The last things the turtles see in the Wal-Mart megastore in northern Beijing are bright fluorescent lights, masked shop assistants and, if they crane their necks over the edge of their plastic container, a chalk board offering them for sale at the bargain price of 39.8 yuan (US$5.00) each.
Once that sum is paid even their shells cannot protect them. They are whisked off to the in-store slaughter counter, where their necks are cut, their blood is drained and they are bagged and tagged ready for the checkout counter.
A similar fate awaits the bass, perch and carp crammed into glass tanks, while there is equally no escape for the crayfish and shrimp that scuttle their last moments around a plastic tray half-filled with water before being scooped onto the scales.
Compared with their counterparts in Britain, Chinese shoppers are not satisfied simply pushing a trolley around a shop to buy products that are carefully packaged to look as different as possible from their origins. They want to net their own fish, grab their own turtles and chop the heads off their own dead ducks. If that means facing up to the fact that every purchase of meat or fish is an execution order, then so be it. If it's not fresh, it won't sell.
This is one of the lessons being learned by a growing number of Western supermarket chains as they surge into the fast-growing Chinese market. This week, Wal-Mart -- the world's biggest retailer -- declared its intention to lead the charge, announcing that it would hire up to 150,000 new staff in China over the next five years. The plan is the most ambitious attempt yet to convert China to Western consumer culture -- albeit with a local flavor.
"We're going to be growing in all directions," Wal-Mart Asia chief executive Joe Hatfield told Reuters news agency in predicting that his company's Chinese operation could be as big as its 3,700-store US business within 20 years.
It is one of many. Britain's Tesco and B&Q, France's Carrefour and Leroy Merlin, Germany's Metro and Tengelmann, and Japan's Ito-Yokado and Aeon have all moved into China in the past decade. Most are now expanding at the rate of 10 to 20 megastores a year. In the fast-food sector Western firms are so ubiquitous that there is even a Starbucks inside the Forbidden City -- Beijing's old imperial palace -- and KFC and McDonald's outlets beside Tiananmen Square.
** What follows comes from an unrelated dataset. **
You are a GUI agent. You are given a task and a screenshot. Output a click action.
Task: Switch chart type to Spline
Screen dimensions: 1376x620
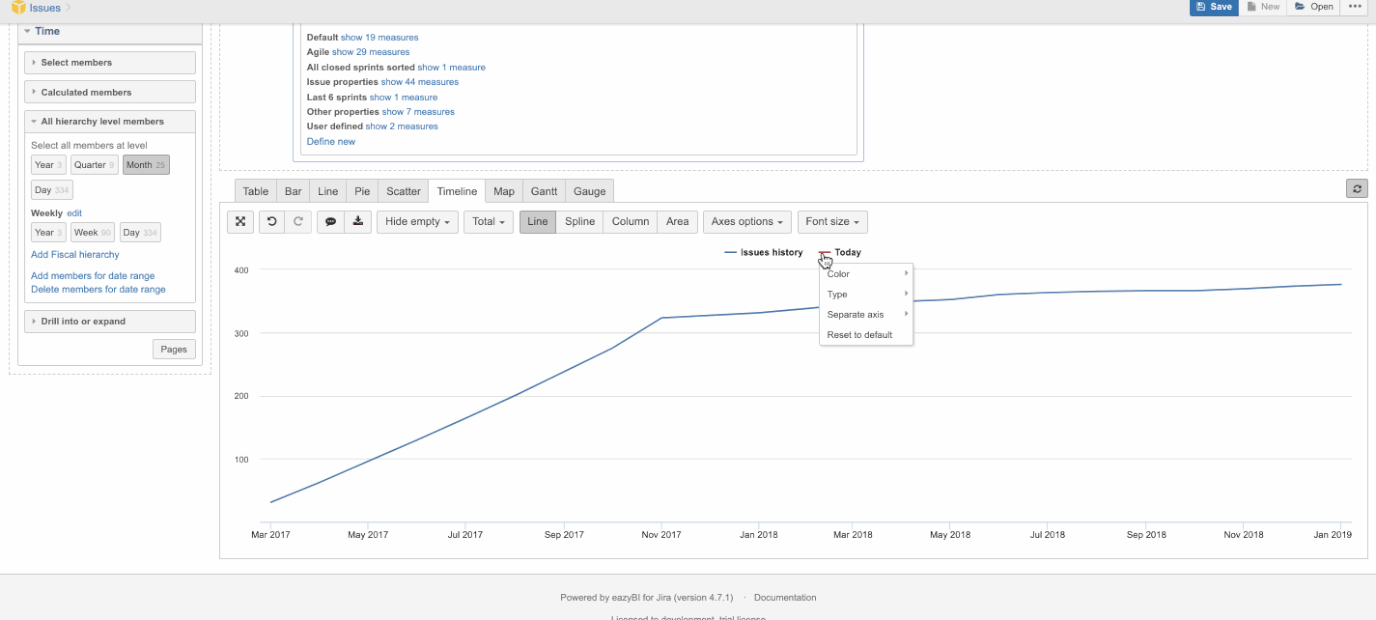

It is the same in the luxury goods sector, where Prada, Louis Vuitton and Chanel are opening outlets in shopping centers across the wealthy Eastern regions. Even more spectacular is the advance of the sporting giants Nike and Adidas -- adding to their Chinese franchises at the rate of more than a store a day each as the 2008 Beijing Olympics approach.
SPECTACULAR
Like everything in China these days, the change is at a spectacular speed and on a scale the world has never seen before. It is already one of the fastest expansions in retail history, but analysts say it could get faster as international giants race for territory in a US$250 billion retail market that is growing at a double-digit pace.
"All the big players are engaged in a turf war. It is about being first and getting as much coverage in as many cities as possible," said Atiff Gill, senior manager of the Kurt Salmon Associates consultancy. "This is a period of very aggressive growth. We are bordering the top end of the curve. But there is a possibility that investment could grow even faster."